The divisions of the Rwandan Patriotic Front were already closing in on the capital, and Habyarimana’s government and clan were packing their bags, when airplanes deposited French paratroopers at the airport in Kigali. Officially, there were only two companies of them. But that was enough. The guerrillas wanted to fight Habyarimana’s regime, but they preferred not to risk war with France, against which they wouldn’t have stood a chance. They called off the offensive on Kigali but remained in Rwanda, permanently occupying its northeastern territories. The country was de facto partitioned, although both sides considered this to be a temporary, provisional situation. Habyarimana counted on being strong enough in time to expel the guerrillas, and they in turn believed the French would withdraw one day, and that the regime, together with the entire Akazu clan, would fall on the very next.

There is nothing worse than this state of being neither at war nor at peace. One group went on the attack hoping to enjoy the fruits of victory; but now this dream is dying—the offensive must be suspended. The mood is even darker among those who were attacked: yes, they survived, but they saw before their eyes the specter of defeat, realized that the end of their rule was possible. They now want to save themselves at all cost.

Three and a half years will pass from the 1990 fall offensive to the slaughter of April 1994. Violent disputes erupt within Rwanda’s government between those favoring compromise through the creation of a national ruling coalition (Habyarimana’s people plus the guerrillas) and members of the fanatical, despotic Akazu clan directed by Agathe and her brothers. Habyarimana himself hedges, hesitates, does not know what to do, and increasingly loses his influence over events. A radical branch of the Akazu clan seizes the upper hand, rapidly and resolutely. The clan has its ideologues: they are the intellectuals, scholars, professors of history and philosophy from the Rwandan university in Butare—Ferdinand Nahimana, Casimir Bizimungu, Leon Mugesira, and several others. It is they who formulate the ideology that will legitimize genocide as the only possible solution, the only means of ensuring Hutu survival. The theory developed by Nahimana and his colleagues holds that the Tutsis are simply a foreign race.
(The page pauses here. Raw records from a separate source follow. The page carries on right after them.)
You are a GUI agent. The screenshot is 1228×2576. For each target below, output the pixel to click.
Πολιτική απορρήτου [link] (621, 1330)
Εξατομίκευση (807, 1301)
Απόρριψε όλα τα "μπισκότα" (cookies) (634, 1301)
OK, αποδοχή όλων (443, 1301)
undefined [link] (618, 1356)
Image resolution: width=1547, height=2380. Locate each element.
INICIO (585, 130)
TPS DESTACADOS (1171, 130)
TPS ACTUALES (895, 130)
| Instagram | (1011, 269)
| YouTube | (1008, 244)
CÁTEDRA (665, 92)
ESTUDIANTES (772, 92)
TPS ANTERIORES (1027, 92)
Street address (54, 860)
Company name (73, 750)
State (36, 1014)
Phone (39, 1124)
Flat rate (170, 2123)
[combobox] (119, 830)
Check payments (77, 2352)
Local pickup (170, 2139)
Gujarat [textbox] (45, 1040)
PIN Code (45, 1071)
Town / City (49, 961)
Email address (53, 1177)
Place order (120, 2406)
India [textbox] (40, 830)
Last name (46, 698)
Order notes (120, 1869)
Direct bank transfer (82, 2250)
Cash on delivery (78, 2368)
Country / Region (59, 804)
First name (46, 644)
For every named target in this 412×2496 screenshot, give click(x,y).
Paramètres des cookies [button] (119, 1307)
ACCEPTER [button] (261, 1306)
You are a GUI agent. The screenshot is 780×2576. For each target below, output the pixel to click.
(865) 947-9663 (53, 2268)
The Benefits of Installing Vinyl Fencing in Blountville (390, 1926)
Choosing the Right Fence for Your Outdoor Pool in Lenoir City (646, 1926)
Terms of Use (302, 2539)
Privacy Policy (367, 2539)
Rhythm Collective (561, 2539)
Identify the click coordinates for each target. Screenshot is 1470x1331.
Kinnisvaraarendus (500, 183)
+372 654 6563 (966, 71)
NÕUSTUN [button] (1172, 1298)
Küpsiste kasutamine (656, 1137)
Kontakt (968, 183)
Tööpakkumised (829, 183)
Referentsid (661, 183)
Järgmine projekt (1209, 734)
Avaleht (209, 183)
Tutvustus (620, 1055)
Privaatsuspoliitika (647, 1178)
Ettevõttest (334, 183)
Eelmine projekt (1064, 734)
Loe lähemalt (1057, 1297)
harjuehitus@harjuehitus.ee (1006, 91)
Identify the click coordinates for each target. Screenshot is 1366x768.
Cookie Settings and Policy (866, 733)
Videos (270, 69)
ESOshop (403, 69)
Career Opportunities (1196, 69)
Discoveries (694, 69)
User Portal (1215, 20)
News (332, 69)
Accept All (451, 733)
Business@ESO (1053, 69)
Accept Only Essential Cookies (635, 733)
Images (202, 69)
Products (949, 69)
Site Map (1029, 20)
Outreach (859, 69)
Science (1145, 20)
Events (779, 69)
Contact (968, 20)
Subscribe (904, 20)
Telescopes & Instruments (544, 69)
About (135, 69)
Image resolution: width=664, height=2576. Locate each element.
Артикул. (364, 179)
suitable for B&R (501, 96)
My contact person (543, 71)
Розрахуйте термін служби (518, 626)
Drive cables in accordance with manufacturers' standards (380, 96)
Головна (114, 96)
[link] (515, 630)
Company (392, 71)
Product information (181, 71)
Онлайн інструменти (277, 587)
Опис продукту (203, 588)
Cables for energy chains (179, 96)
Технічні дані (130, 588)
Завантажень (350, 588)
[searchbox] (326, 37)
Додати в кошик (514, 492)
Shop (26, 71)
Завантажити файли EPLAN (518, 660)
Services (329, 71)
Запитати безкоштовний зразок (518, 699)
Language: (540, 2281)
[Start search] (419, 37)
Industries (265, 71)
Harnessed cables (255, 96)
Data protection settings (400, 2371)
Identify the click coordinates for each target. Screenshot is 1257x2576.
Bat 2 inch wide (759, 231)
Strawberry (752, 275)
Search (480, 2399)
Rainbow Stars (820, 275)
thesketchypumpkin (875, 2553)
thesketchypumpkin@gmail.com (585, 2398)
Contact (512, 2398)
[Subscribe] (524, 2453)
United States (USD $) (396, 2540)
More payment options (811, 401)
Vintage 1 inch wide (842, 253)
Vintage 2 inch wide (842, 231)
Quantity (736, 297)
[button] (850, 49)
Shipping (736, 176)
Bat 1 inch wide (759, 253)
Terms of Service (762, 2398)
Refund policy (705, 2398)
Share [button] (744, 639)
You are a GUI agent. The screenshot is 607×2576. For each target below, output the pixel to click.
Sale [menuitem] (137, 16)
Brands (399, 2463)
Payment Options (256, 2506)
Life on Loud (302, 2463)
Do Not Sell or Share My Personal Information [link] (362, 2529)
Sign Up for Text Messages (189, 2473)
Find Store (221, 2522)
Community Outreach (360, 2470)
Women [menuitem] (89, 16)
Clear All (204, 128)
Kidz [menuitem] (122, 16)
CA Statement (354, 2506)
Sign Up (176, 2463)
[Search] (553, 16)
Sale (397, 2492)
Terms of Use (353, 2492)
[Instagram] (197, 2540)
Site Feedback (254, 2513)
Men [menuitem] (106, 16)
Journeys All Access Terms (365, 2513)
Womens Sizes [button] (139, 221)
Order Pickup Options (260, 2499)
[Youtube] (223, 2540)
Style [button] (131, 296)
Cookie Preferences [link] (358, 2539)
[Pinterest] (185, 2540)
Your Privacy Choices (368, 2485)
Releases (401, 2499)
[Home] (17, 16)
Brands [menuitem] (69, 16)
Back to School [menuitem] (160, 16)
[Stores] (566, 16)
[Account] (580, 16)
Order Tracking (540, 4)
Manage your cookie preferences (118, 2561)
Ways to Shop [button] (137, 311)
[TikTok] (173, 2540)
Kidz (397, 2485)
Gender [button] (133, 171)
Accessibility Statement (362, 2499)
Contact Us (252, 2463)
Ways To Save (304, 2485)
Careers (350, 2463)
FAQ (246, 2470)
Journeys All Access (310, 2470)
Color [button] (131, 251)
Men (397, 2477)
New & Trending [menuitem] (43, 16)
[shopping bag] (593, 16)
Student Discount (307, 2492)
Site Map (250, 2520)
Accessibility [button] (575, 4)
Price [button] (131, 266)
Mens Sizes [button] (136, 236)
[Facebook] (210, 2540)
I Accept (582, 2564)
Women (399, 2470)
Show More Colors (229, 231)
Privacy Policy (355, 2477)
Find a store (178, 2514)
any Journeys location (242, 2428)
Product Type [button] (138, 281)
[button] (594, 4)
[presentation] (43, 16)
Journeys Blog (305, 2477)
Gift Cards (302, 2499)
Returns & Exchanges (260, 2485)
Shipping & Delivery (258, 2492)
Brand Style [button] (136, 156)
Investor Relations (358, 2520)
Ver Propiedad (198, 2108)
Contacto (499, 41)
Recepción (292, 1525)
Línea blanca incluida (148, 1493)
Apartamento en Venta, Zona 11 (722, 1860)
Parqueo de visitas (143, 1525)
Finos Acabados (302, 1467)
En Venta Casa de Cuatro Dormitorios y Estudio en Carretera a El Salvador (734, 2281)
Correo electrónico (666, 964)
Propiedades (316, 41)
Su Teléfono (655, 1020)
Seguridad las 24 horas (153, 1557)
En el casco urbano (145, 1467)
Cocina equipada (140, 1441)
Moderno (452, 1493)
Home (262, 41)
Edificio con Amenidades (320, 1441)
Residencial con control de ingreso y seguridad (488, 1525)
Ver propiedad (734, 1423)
They are Nilotic people, who arrived in Rwanda from somewhere along the Nile; conquered this land’s indigenous inhabitants, the Hutus; and started to exploit, enslave, and destroy them from within. The Tutsis seized everything that is valuable in Rwanda: land, cattle, markets, and, with time, the state itself. The Hutus were relegated to the role of a conquered people, condemned for centuries to live in poverty, hunger, and humiliation. But the Hutu nation must take back its identity and dignity, resume its place as an equal among the other nations of the world.

But what—Nahimana reflects, in dozens of speeches, articles, and brochures—does history teach us? Its experiences are tragic, and fill us with dispiriting pessimism. The entire history of Hutu-Tutsi relations is a dark passage of unceasing pogroms and massacres, of mutual extermination, forced migrations, furious hatred. There is not room enough in tiny Rwanda for two nations so foreign and mortally at odds with each other. Moreover, Rwanda’s population is growing at a dizzying rate. By mid-century, the country had two million inhabitants; now, fifty years later, close to nine million live here. So what is the way out of this cursed circle, what escape is there from this cruel fate, for which the Hutus themselves, as Mugesira admits self-critically, are responsible: “In 1959 we committed a fatal error, allowing the Tutsis to escape. We should have acted then: erased them from the surface of the earth.” The professor believes that now is the last opportunity to correct this mistake. The Tutsis must return to their real native land, somewhere along the Nile. “Let us send them back there,” he exhorts, “alive or dead.” That is what the scholars from Butare envision as the only answer, the final solution: someone must die, must permanently cease to exist.